Academic abilities and glycaemic control in children and young people with Type 1 diabetes mellitus
Aims: To determine if children and young people aged < 23 years with Type 1 diabetes differ in academic ability from age‐matched control subjects without Type 1 diabetes and whether academic scores are related to glycaemic control.
Methods: Using a cross‐sectional study design, we administered cognitive and academic tests (Woodcock‐Johnson III Spatial Relations, General Information, Letter‐Word Recognition, Calculation and Spelling tests) to young people with Type 1 diabetes (n=61) and control subjects (n=26) aged 9-22 years. The groups did not differ in age or gender. Participants with Type 1 diabetes had a disease duration of 5-17.7 years. History of glycaemic control (HbA1c, diabetic ketoacidosis and severe hypoglycaemic episodes) was obtained via medical records and interviews.
Results: The participants with Type 1 diabetes had a lower mean estimated verbal intelligence (IQ) level compared with those in the control group (P=0.04). Greater exposure to hyperglycaemia over time was associated with lower spelling abilities within the group with Type 1 diabetes (P=0.048), even after controlling for age, gender, socio‐economic status, blood glucose level at time of testing and verbal IQ (P=0.01). History of severe hypoglycaemia or ketoacidosis was not associated with differences in academic abilities.

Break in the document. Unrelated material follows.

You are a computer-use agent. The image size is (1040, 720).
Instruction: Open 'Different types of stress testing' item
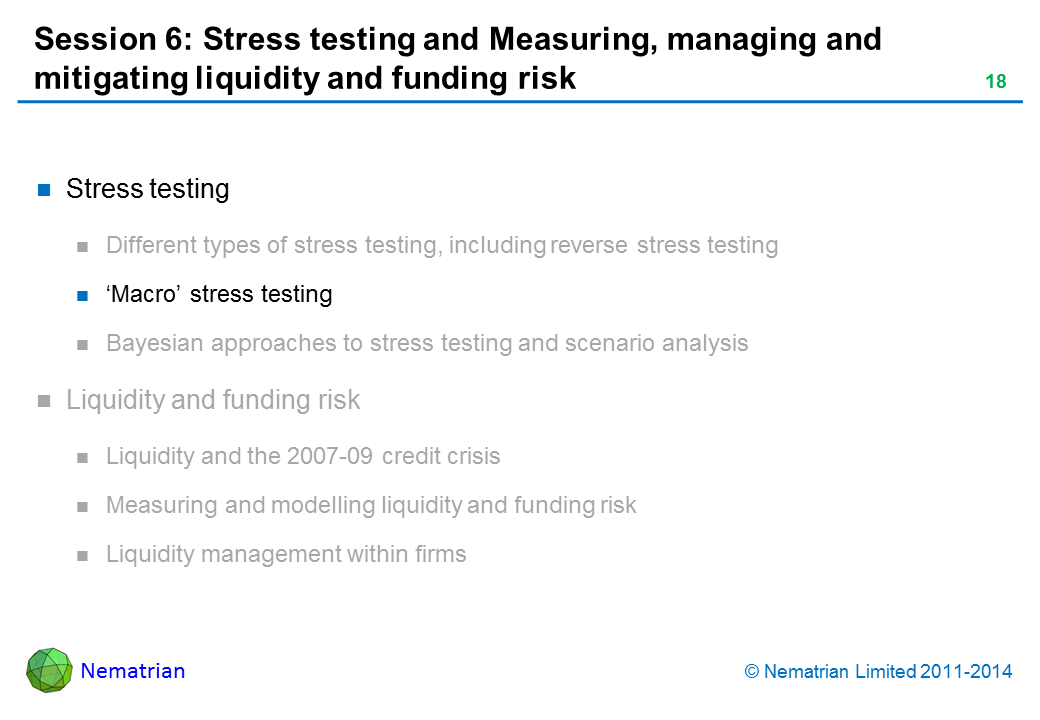441,245
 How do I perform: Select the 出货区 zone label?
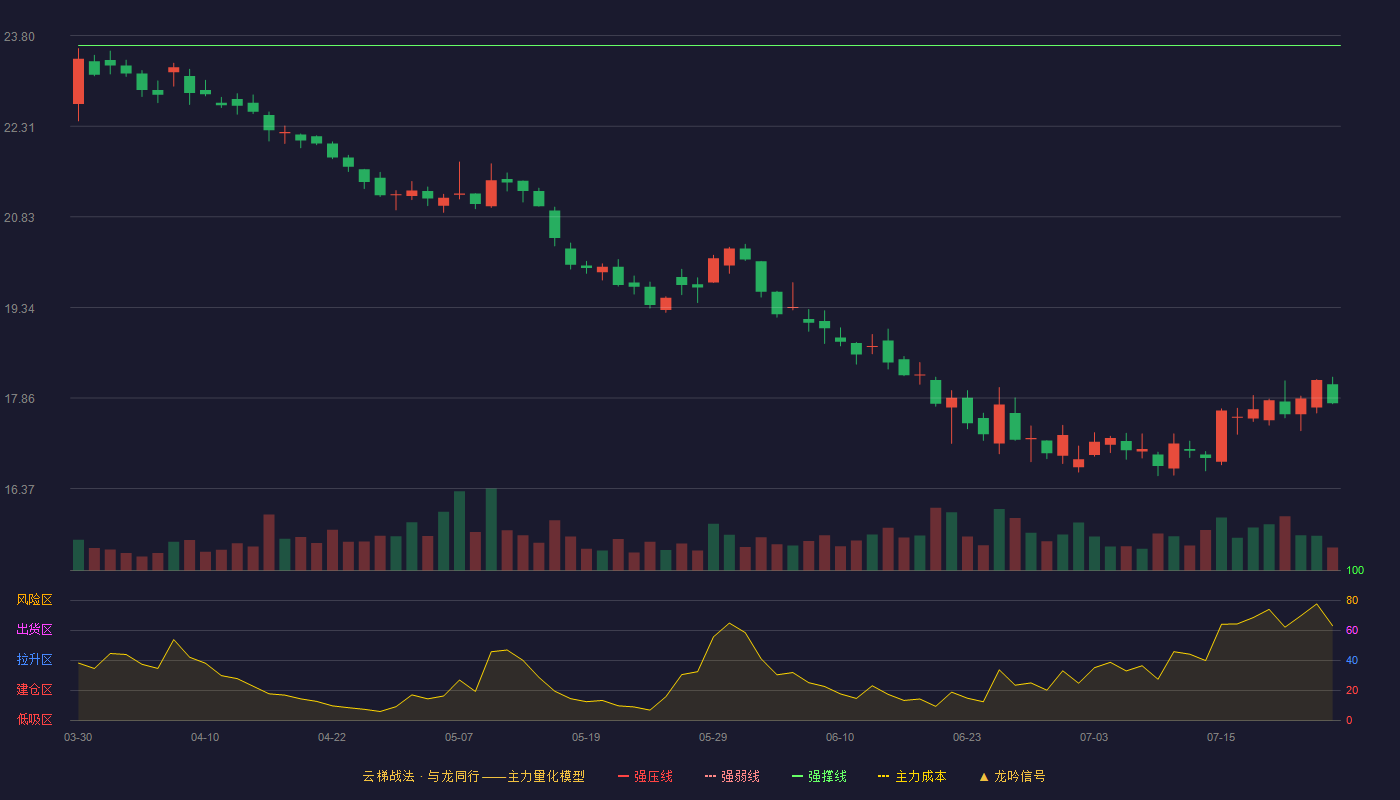click(34, 630)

Conclusions: In children and young people, Type 1 diabetes was associated with a lower verbal IQ. Moreover, increased exposure to hyperglycaemia was associated with lower spelling performance. These results imply that hyperglycaemia can affect cognitive function and/or learning processes that may affect academic achievement.
Semenkovich, K., P. P. Patel, A. B. Pollock, K. A. Beach, S. Nelson, J. J. Masterson, Tamara Hershey, and A. M. Arbeláez. "Academic abilities and glycaemic control in children and young people with Type 1 diabetes mellitus." Diabetic Medicine 33, no. 5 (2016): 668-673.